**EXCERPTED DATA**.

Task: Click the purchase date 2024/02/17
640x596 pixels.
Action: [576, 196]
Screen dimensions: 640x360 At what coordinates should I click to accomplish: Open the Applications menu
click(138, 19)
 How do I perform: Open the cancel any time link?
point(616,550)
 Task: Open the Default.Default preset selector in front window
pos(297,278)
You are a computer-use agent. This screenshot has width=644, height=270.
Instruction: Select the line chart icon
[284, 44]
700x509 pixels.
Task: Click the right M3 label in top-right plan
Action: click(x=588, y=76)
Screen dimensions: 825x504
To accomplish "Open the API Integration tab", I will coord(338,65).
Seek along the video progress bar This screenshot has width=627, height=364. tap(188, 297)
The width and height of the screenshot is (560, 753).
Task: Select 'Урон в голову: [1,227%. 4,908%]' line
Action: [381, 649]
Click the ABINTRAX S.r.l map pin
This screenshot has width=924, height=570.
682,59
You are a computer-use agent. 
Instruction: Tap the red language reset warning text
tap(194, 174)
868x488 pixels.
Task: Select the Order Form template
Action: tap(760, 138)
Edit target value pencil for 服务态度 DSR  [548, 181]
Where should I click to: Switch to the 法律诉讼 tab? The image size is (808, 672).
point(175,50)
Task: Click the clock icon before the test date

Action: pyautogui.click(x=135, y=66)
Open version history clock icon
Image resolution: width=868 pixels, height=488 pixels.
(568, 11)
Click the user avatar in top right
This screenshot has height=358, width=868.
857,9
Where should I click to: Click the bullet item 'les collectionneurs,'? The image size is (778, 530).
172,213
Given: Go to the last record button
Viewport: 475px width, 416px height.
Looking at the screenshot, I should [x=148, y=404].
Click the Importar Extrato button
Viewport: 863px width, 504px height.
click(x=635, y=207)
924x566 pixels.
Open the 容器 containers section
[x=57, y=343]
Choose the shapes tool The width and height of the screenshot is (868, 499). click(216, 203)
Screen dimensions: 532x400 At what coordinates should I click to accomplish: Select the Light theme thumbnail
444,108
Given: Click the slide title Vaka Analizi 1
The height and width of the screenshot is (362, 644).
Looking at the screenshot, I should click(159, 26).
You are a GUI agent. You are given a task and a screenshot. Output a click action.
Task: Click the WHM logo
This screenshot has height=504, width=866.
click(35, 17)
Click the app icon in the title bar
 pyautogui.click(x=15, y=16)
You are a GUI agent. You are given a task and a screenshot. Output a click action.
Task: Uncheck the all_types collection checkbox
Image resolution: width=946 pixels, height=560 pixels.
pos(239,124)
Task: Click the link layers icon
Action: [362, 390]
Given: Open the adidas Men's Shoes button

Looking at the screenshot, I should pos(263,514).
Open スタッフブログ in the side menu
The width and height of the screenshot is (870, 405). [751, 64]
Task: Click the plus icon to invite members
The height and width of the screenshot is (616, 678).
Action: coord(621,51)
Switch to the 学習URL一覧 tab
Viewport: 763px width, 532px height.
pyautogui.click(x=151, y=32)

**EXERCISE GOAL**.
Copy every line above in which the string "agent" shows up.

**EXERCISE RESULT**.
You are a computer-use agent. This screenshot has width=644, height=270.
You are a computer-use agent. 
You are a GUI agent. You are given a task and a screenshot. Output a click action.
You are a GUI agent. You are given a task and a screenshot. Output a click action.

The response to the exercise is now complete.